Teachers and their families were pretty excited until they realized it was a one-time payment rather than an annual bonus. Yet, $2000, even once, is quite nice for low-paid educators, so the opposition tended to evaporate.
Now, as Paul Harvey used to say, for “the rest of the story.” Teachers are receiving their pay stubs for the $2,000 payment, and many are shocked to see that they are only receiving $1,300 after deductions for FICA, Social Security, Medicare, and the Tennessee Consolidated Retirement System (TCRS) contribution. (For teachers who belong to the NEA/TEA, they also need to recognize that their annual dues contribution is approaching $800!) So, how does that $2000 payment to silence opposition to the Bill Lee voucher scheme look now?
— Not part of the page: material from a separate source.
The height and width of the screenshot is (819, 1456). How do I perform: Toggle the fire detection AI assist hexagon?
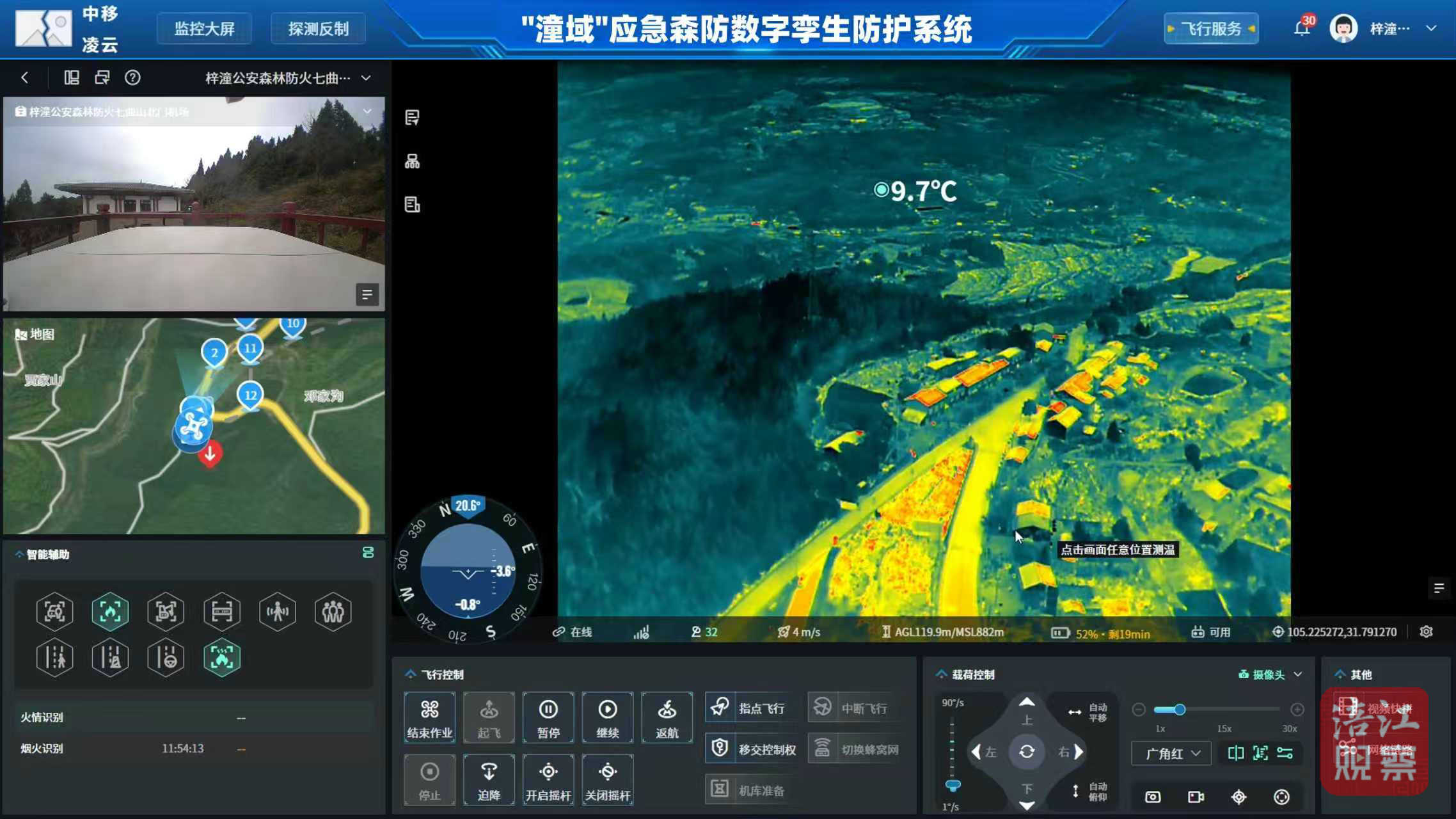[110, 612]
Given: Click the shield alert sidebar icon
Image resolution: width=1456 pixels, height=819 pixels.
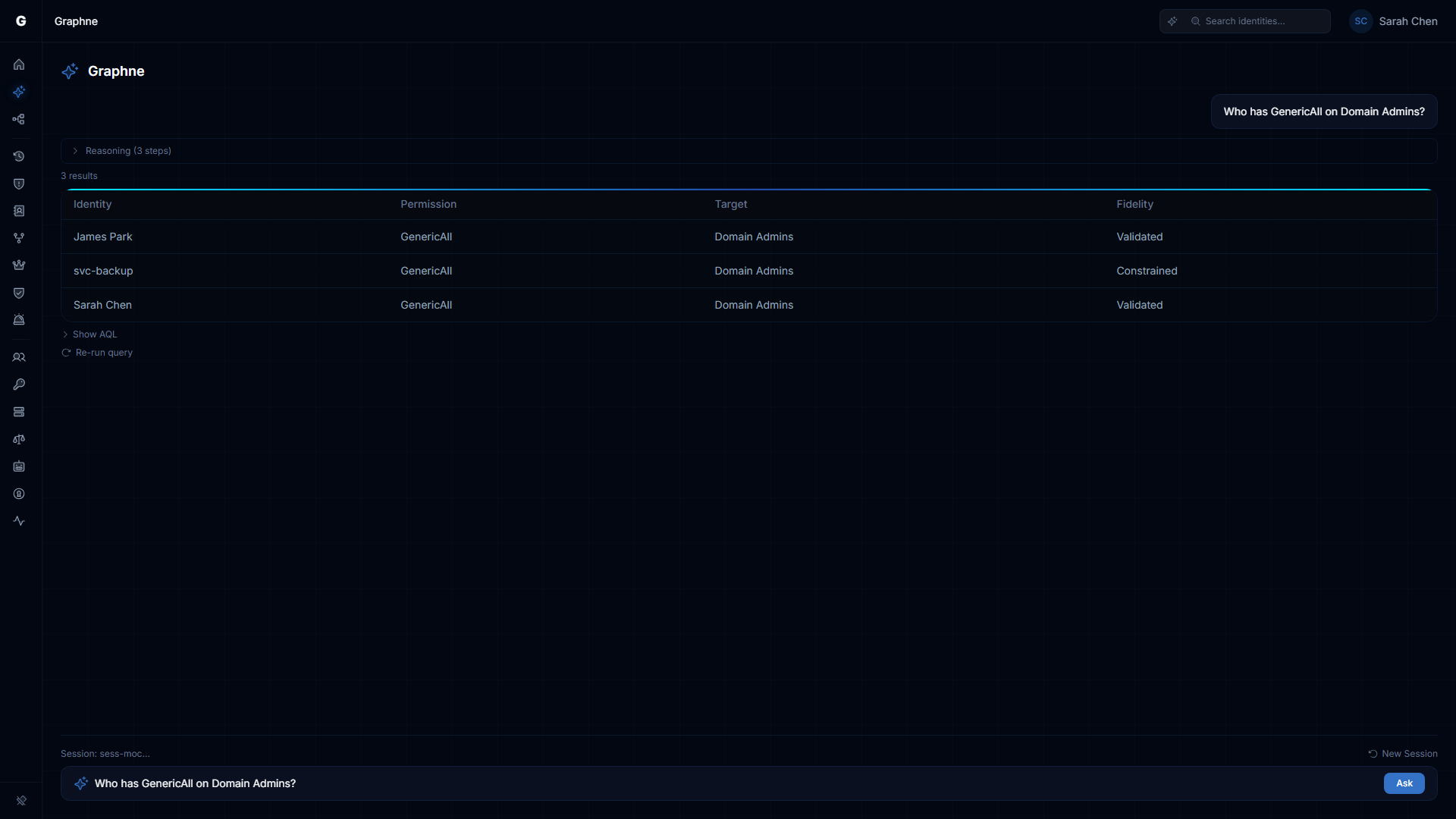Looking at the screenshot, I should pyautogui.click(x=19, y=184).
Add to the controversy surrounding the fact that some parents were notified they had been awarded the vouchers before being informed that they had not actually been selected. Or, the fact that the State of Tennessee is still refusing to disclose how many of those being provided with the taxpayer-paid vouchers for private schools were already attending private schools. If the plan is such a positive one for moving children from under-performing public schools to private schools, why hide the numbers?
In many states that have adopted similar plans, the overwhelming percentage of those receiving the taxpayer funding for private schools were already enrolled in private schools. Is there any reason to believe that Tennessee will be any different when, and if, those figures are actually disclosed?
There were a lot of promises made during the sales pitch to pass taxpayer-funded vouchers, including $2,000 bonuses to teachers. And other states that have passed similar schemes have found that the annual cost of the vouchers soon becomes much, much higher than lawmakers claimed at the outset. How many other facts will be proven false when the truth finally becomes clear and the bills come due?